Tissue-specific expression patterns of TaADH genes in different tissues and organs
In RNA-seq data of different tissues and organs in T. aestivum from, FPKM values of transcript accumulation of 22 TaADH genes were obtained from publicly available expression data sets, and then the corresponding heatmaps of relative expression levels were generated using Heatmap tool. The transcription levels in various T. aestivum tissues, including the roots, leaf, stem, spike, grain, and seeding were examined (Fig. 6). We found that except for TaADH2, there was no expression of TaADH6-7 in leaves, but the expression of TaADH6 was the highest in grain and that of TaADH7 was the highest in stems. The expression pattern of TaADH4 was similar to that of TaADH6, and the expression level was the highest in grains. The TaADH1 and TaADH9 expressions were only detected in grains and roots of wheat, but not in other parts of wheat, while the expression pattern of TaADH15 was opposite to that of TaADH1 and TaADH9. Other genes (TaADH3, TaADH5, TaADH8, TaADH10-11, TaADH14, TaADH16-22) were expressed in all parts of wheat. Among them, the expression of TaADH5, TaADH8, TaADH11, and TaADH17-22 was the highest in wheat grains.

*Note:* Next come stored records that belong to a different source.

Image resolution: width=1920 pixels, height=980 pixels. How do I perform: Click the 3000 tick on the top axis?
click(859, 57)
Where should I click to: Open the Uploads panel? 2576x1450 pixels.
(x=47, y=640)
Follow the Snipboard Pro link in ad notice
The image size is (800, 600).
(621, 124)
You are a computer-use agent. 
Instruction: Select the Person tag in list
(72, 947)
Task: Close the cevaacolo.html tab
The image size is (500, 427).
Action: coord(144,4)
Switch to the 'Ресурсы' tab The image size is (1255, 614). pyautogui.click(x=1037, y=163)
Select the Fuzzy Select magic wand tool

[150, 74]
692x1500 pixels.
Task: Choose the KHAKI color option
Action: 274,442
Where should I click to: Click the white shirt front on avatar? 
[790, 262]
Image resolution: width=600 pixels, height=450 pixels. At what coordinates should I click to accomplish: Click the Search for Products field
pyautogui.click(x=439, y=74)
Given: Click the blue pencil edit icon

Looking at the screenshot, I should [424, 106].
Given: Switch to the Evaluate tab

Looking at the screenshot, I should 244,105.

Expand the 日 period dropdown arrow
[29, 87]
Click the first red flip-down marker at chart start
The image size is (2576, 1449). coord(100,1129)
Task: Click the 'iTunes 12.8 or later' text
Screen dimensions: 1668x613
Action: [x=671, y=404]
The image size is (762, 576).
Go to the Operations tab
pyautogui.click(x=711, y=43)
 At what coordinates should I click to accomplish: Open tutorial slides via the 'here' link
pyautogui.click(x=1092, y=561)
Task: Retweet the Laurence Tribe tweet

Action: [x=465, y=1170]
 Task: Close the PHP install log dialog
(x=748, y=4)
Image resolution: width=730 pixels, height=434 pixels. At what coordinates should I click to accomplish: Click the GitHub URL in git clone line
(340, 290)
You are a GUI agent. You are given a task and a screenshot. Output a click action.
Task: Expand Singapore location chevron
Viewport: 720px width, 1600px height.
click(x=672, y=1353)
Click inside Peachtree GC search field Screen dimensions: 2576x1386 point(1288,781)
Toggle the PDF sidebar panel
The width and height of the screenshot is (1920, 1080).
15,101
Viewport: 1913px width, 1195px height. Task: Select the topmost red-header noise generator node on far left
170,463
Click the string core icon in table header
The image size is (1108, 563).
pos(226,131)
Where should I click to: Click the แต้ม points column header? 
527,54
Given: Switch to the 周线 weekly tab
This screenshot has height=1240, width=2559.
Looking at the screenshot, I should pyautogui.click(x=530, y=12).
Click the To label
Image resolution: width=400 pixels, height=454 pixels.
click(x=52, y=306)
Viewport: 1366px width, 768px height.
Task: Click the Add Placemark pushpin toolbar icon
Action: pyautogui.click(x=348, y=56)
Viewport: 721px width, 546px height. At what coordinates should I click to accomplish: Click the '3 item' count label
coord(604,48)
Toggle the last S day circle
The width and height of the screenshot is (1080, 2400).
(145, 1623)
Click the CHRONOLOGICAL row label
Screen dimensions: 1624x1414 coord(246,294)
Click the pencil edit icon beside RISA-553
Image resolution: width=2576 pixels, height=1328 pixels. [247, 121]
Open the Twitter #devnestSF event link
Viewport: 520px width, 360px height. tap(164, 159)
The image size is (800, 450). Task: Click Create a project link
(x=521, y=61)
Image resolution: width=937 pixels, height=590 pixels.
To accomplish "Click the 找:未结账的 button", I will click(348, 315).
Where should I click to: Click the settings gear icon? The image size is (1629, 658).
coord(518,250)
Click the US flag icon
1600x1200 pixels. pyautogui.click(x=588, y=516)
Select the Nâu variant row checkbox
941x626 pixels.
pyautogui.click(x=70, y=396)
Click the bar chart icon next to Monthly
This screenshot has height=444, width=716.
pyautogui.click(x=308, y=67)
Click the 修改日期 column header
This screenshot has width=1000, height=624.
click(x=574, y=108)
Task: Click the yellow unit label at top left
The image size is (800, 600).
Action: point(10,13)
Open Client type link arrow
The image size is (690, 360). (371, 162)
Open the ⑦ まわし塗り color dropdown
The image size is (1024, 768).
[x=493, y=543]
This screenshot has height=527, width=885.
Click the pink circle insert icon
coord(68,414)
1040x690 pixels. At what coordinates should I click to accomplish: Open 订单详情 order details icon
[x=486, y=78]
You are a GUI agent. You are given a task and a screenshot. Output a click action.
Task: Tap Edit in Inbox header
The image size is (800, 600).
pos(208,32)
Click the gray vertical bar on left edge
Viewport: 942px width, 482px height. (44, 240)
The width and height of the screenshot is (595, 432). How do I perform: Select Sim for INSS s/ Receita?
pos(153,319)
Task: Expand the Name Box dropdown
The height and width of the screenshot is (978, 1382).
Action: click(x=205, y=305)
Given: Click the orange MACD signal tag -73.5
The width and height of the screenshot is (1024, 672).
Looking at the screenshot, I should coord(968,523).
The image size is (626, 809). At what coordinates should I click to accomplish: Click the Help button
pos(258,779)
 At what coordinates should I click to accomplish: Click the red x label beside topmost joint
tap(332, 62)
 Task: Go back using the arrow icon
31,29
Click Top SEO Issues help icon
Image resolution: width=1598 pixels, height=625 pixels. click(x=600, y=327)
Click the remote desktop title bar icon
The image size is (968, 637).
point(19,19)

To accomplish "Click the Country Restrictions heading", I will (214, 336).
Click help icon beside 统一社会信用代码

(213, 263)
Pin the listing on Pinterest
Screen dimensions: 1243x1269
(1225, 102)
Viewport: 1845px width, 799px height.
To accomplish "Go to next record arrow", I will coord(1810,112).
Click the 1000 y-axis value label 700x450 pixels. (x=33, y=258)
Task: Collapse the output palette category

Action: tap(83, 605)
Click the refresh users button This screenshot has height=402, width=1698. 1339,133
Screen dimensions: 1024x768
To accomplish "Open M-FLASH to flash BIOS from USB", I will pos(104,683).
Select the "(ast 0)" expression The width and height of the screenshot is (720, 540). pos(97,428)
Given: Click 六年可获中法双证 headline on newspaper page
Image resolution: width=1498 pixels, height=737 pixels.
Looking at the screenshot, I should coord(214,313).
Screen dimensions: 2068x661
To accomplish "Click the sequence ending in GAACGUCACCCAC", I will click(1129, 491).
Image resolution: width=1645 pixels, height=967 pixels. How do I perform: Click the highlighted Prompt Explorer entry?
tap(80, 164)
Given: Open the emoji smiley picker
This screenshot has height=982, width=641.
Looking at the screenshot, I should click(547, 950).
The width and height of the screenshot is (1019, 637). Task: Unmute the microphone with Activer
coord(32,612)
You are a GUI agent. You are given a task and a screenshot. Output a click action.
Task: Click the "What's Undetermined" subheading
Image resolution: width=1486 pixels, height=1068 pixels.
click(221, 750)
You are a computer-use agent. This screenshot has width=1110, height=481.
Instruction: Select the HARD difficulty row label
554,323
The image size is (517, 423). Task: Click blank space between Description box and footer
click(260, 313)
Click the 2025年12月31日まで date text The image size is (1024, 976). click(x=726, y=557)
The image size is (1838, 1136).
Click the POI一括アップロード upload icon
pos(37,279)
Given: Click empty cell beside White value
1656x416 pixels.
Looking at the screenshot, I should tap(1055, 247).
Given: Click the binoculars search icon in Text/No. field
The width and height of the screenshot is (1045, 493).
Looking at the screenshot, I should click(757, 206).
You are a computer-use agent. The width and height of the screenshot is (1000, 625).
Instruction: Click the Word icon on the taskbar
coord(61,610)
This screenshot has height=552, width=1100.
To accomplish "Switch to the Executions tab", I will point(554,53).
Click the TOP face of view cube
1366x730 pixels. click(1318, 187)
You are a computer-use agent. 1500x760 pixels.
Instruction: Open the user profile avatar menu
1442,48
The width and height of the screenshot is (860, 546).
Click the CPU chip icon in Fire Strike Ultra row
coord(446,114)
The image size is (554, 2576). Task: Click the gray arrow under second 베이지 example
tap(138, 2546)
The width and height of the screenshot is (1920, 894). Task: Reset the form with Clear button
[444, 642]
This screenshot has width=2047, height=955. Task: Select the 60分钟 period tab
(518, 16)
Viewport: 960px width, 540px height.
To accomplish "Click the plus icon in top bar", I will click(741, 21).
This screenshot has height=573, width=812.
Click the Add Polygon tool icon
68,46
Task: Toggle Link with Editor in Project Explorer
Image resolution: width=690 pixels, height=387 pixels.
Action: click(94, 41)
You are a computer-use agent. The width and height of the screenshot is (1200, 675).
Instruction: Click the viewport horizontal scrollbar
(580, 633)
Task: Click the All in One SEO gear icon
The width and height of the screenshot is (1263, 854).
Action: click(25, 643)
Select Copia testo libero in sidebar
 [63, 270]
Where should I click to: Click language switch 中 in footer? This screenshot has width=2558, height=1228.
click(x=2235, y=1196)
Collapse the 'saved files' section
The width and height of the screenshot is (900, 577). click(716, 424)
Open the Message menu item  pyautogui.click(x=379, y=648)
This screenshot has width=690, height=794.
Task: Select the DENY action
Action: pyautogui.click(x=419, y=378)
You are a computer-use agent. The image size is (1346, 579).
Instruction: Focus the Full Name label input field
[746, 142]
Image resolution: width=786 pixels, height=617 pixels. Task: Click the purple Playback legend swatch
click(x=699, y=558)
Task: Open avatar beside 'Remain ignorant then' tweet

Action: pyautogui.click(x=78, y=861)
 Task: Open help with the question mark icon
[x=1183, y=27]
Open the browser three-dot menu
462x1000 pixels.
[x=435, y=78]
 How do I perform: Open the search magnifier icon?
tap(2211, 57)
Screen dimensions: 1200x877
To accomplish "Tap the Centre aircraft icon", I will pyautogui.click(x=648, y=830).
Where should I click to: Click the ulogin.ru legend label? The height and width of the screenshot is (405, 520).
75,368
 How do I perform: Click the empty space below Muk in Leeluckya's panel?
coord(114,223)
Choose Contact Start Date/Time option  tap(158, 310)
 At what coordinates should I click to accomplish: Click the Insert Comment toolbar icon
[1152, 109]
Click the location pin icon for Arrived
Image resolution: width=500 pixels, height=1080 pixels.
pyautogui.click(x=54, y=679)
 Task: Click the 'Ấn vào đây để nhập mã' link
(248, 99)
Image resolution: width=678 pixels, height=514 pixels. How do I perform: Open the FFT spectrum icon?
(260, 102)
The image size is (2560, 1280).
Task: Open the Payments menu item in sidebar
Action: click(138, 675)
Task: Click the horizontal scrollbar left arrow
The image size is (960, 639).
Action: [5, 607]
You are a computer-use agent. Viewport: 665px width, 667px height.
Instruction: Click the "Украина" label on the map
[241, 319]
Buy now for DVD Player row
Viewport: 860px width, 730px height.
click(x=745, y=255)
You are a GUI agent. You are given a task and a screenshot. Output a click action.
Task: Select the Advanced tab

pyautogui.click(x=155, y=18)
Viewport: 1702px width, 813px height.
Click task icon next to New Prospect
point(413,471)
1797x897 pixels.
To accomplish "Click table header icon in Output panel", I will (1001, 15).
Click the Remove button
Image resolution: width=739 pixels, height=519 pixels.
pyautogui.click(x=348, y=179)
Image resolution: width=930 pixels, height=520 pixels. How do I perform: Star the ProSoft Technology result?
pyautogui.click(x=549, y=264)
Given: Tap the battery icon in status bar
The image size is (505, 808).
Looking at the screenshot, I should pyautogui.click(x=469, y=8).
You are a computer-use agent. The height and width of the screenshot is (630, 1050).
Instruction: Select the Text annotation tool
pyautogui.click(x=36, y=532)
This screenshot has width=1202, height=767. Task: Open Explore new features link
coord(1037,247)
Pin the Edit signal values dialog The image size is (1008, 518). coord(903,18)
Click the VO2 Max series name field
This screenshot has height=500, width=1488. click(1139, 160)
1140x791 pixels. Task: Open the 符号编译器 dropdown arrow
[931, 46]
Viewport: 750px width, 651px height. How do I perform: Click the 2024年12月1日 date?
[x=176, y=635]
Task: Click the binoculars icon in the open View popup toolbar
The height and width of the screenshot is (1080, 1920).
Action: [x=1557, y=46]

The expression of TaADH genes in wheat seed under waterlogging treatment
To further analyze the response of two wheat seed with different waterlogging tolerance to waterlogging stress during the germination stage, we analyzed the relative expression levels of 22 members of wheat TaADH family (Fig. 7). The results showed that the expression levels of seven TaADH genes (TaADH1/2, TaADH13, TaADH17, TaADH18, TaADH19, TaADH20) in the seeds of the intolerant variety Zhoumai 22 were significantly up-regulated at 24 hours after waterlogging treatment compared with the control treatment, but there was no significant difference in the expression levels of TaADH1/2, TaADH17, TaADH18, TaADH19, and TaADH20 genes compared with the control treatment 72 hours after germination, only the expression level of TaADH13 gene showed an upward trend. Compared with the control treatment, the expression levels of 14 genes (TaADH1/2, TaADH3-6, TaADH8-13, TaADH19, and TaADH20) in the seeds of Bainong 607 were significantly up-regulated at 24 hours after waterlogging treatment, while the expression levels of TaADH1/2, TaADH3, and TaADH9 genes were significantly up-regulated at 72 hours after germination compared with the control treatment, while the expression levels of TaADH5, TaADH6, TaADH14, and TaADH16 genes decreased. The results showed that the difference between waterlogging-tolerant and non-waterlogging-tolerant varieties after waterlogging treatment was closely related to the early and rapid expression of TaADH genes.